Lock not returning on AWS ElastiCache

lakamsani commented 7 years ago

Hi, thanks for making this available. I have a question regarding this comment in the configuration section of README.

// you should have one client for each redis node // in your cluster

I am running a 9 node redis cluster with 3 shards and each shard supported by one primary and 2 slaves hosted in Amazon Elastic cache. For the normal use of Redis in my node based app cluster I just use a single load balancer provided DNS name to access the cluster for various redis operations.
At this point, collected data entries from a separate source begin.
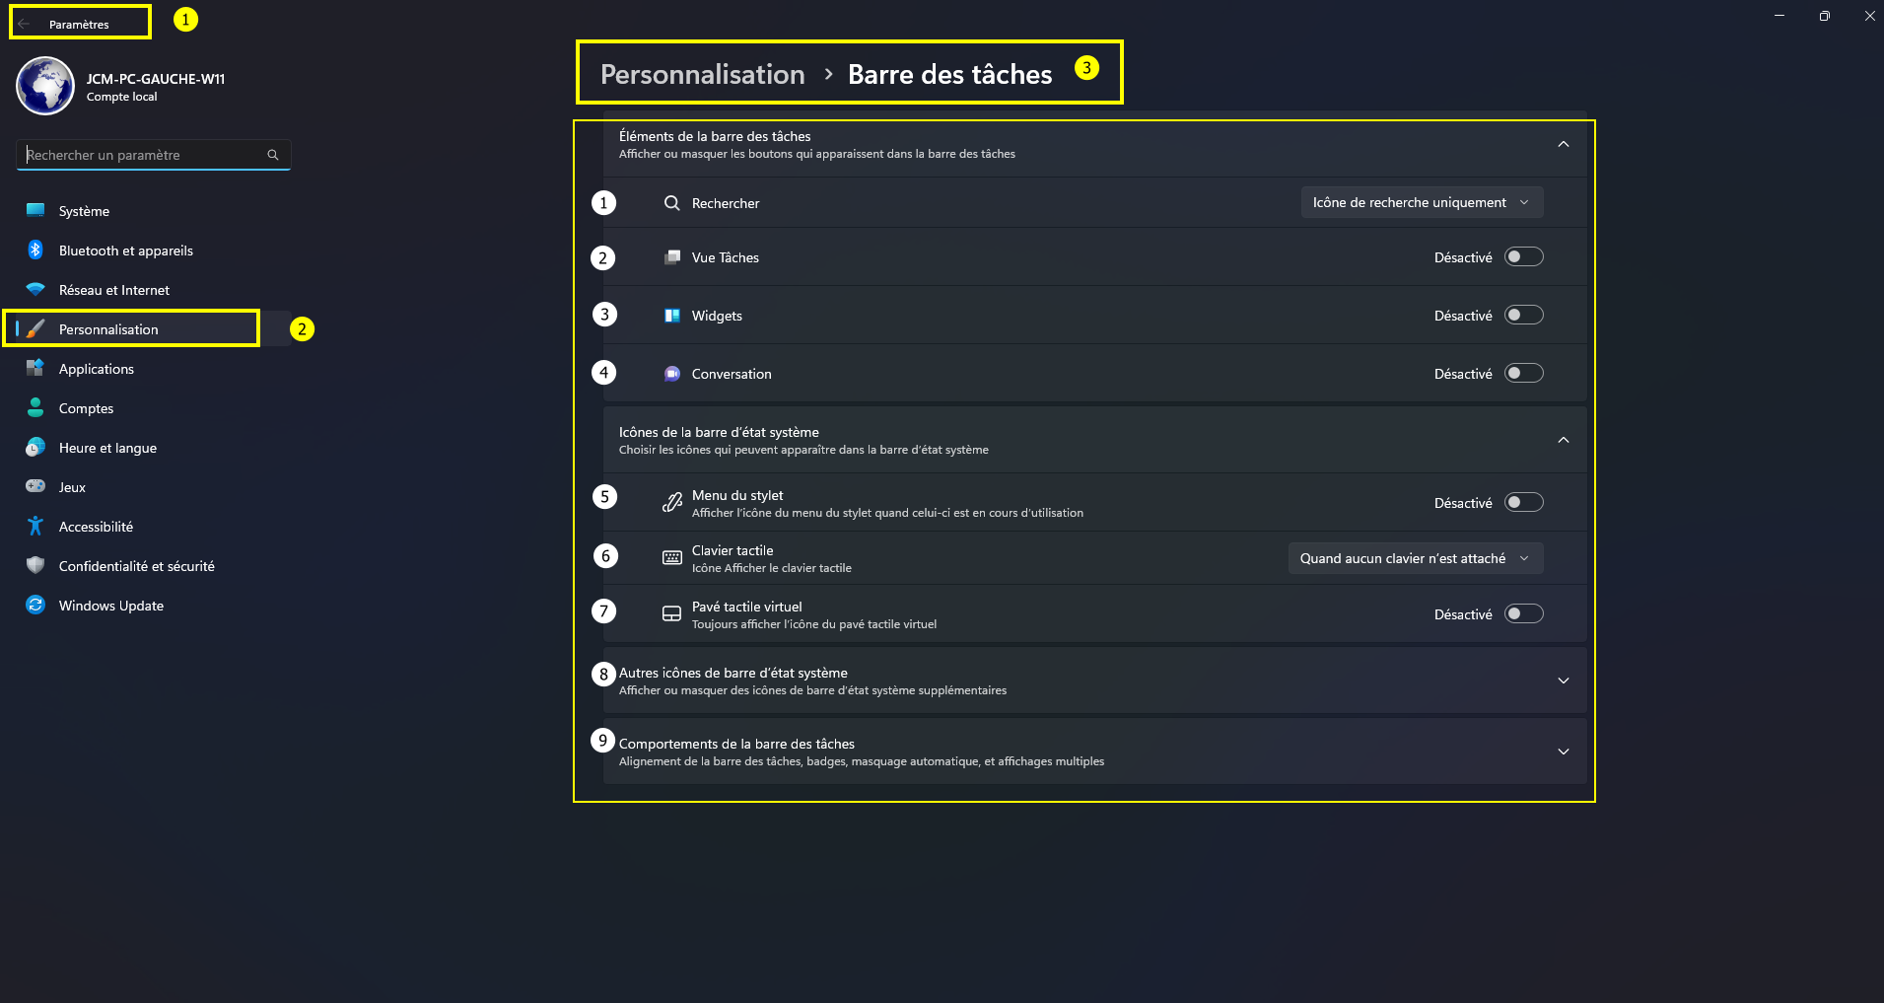Click the back arrow next to Paramètres
The width and height of the screenshot is (1884, 1003).
[x=24, y=24]
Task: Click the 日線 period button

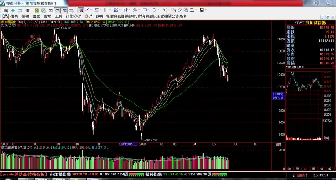Action: click(278, 144)
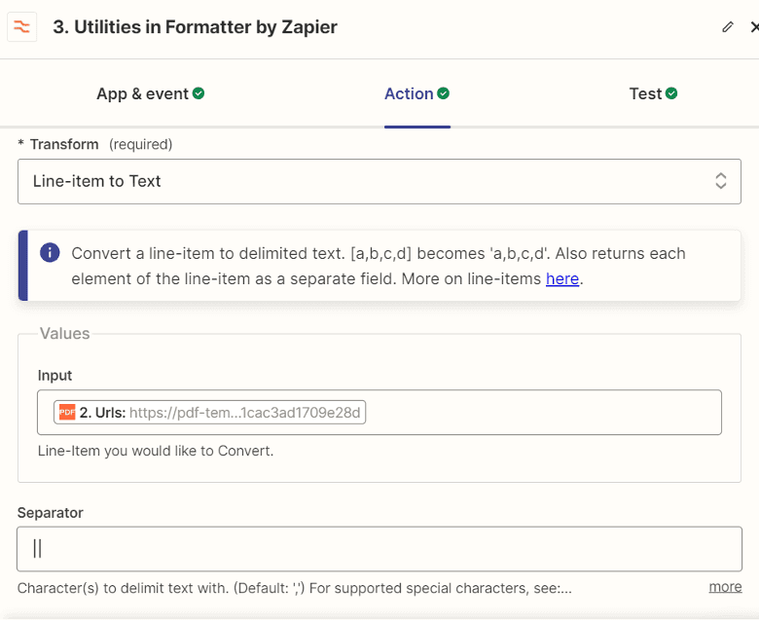Open the Transform dropdown showing Line-item to Text
Viewport: 759px width, 623px height.
click(379, 181)
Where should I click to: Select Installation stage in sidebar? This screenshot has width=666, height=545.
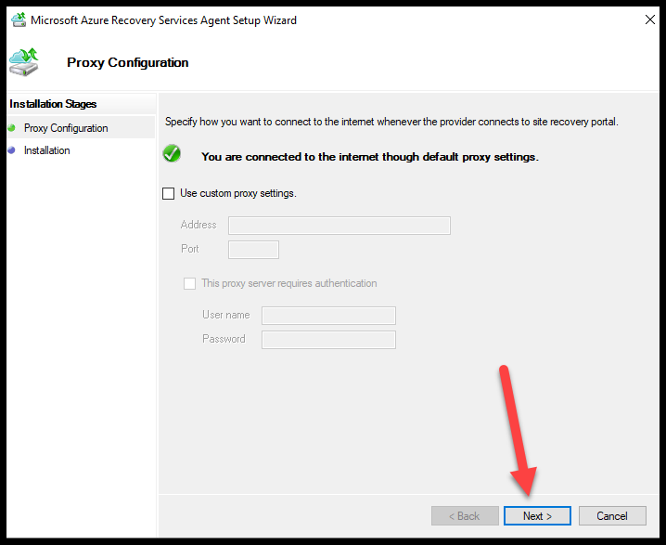click(46, 150)
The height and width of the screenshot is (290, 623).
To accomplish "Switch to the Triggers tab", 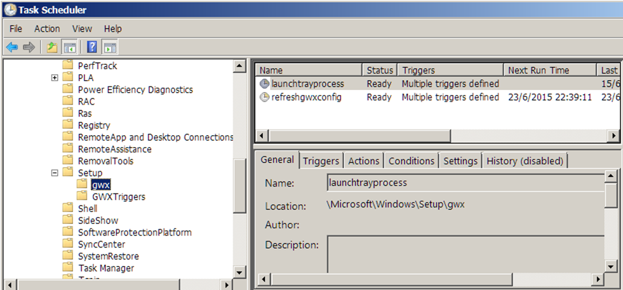I will 321,161.
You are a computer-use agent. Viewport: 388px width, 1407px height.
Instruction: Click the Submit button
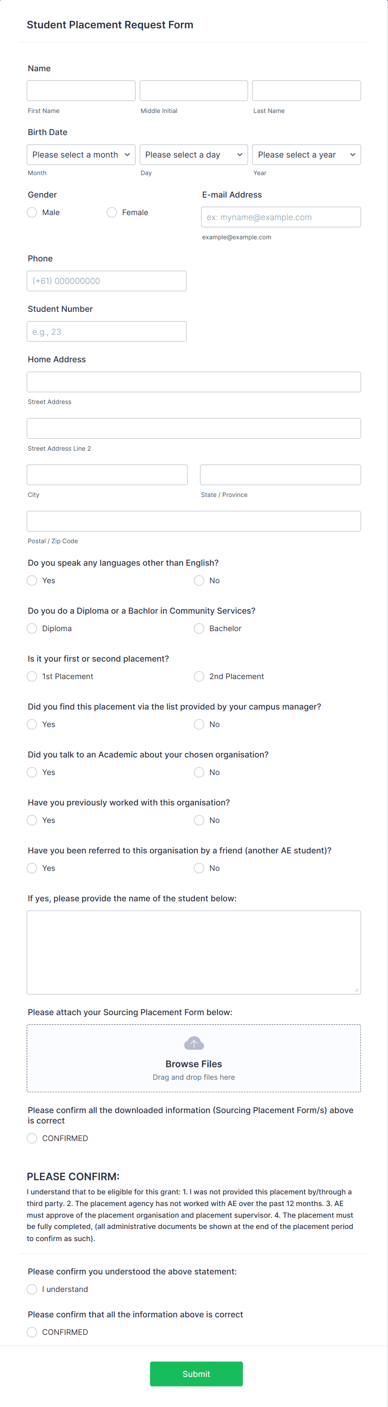(x=196, y=1374)
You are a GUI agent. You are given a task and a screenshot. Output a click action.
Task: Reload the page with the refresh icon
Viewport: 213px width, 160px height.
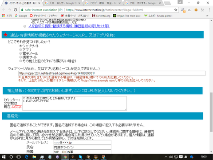[x=15, y=10]
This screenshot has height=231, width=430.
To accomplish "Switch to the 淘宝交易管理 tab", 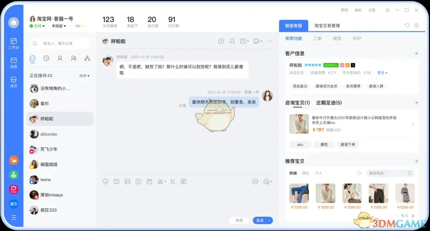I will (328, 25).
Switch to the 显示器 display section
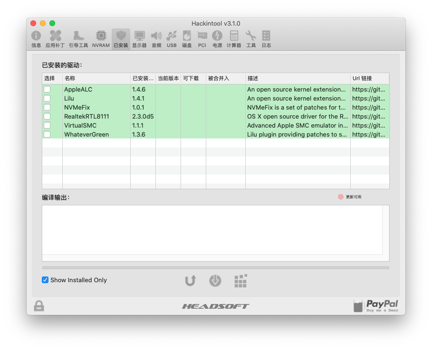Image resolution: width=432 pixels, height=350 pixels. click(x=139, y=39)
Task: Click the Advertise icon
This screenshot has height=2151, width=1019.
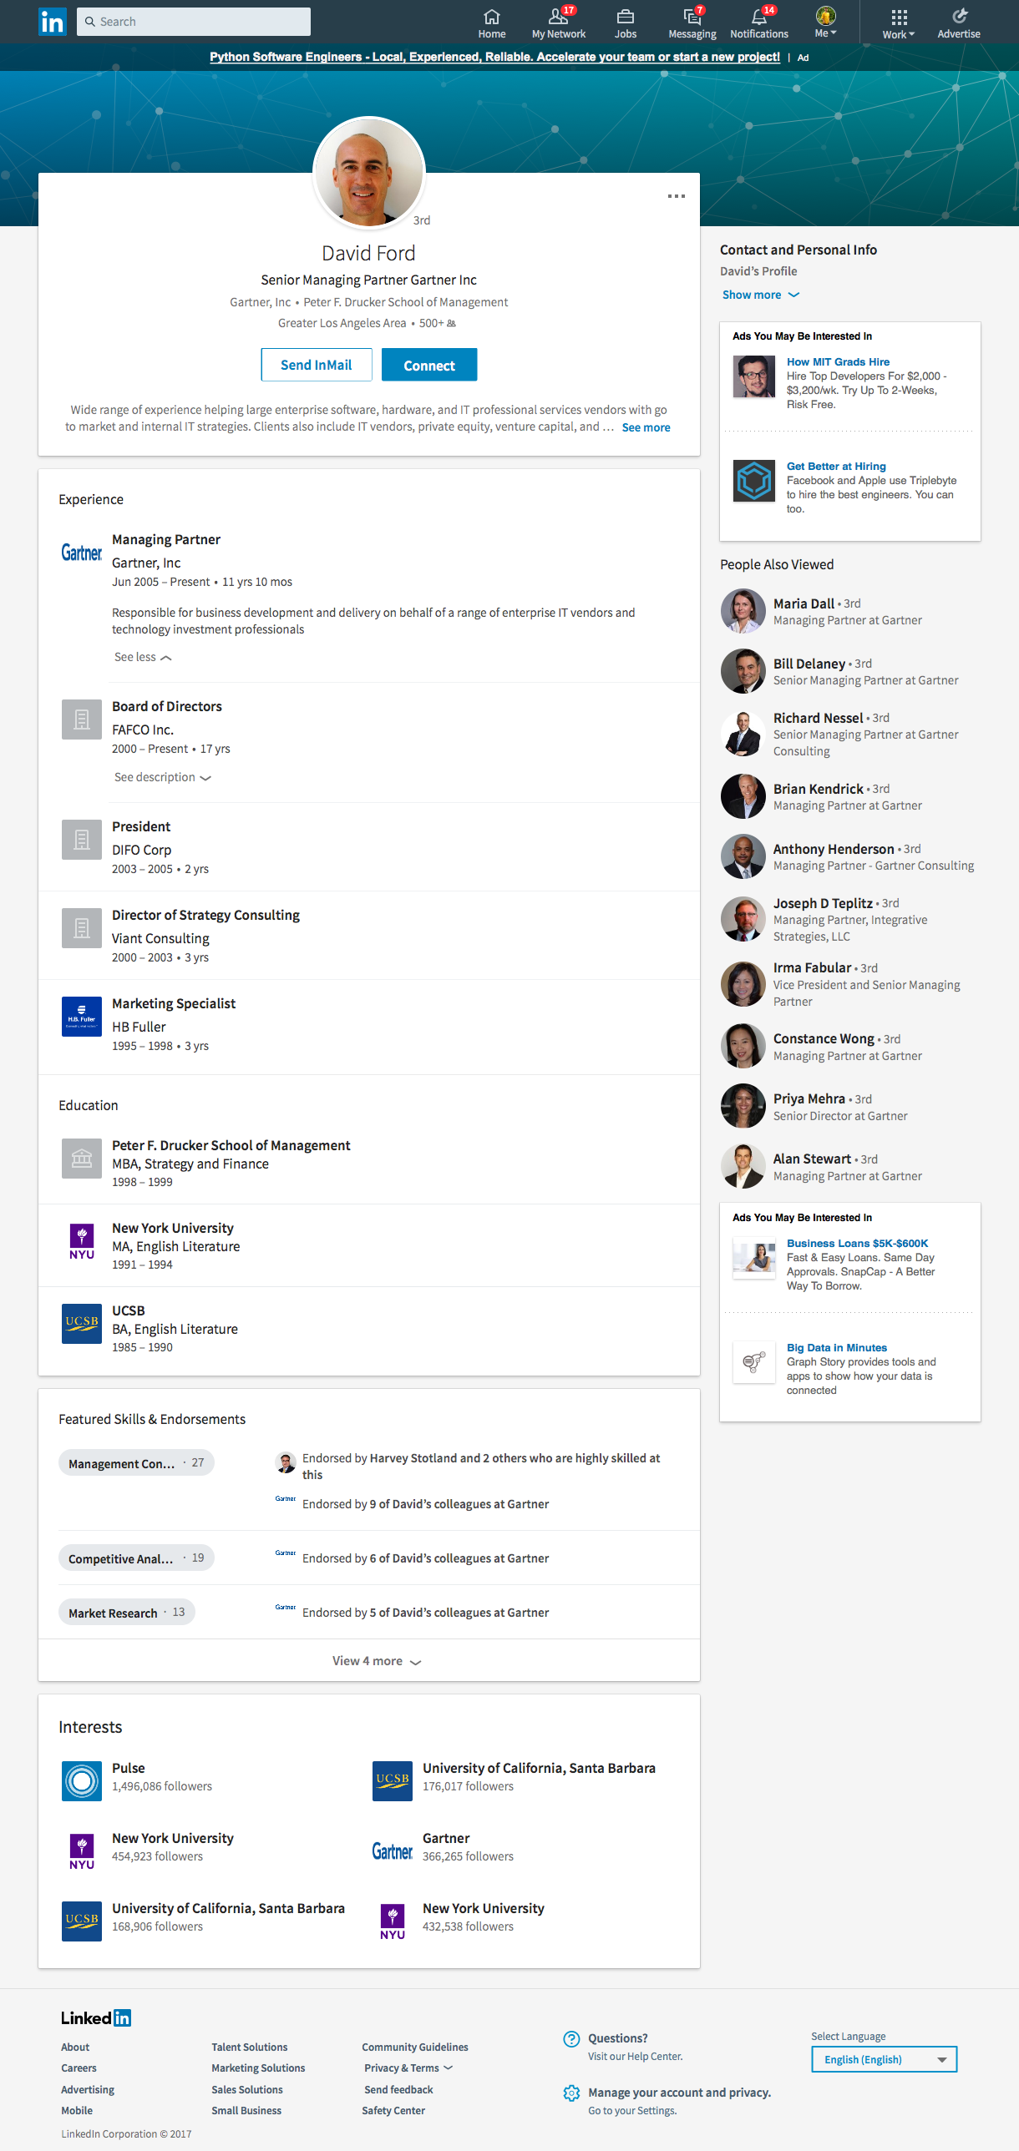Action: pos(958,17)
I do have redis-cli access to each of the individual nodes and therefore able to supply individual clients for redlock.

To use this cluster with redlock, do I need to create clients for all 9 nodes or is it OK to just supply a separate client for each of the 3 shard masters (or any other 3 nodes).

lakamsani commented 7 years ago

Testing with a single node redis on my mac laptop initially with node 7.5.0 and redis 3.2.5 Got this error trying to get a lock.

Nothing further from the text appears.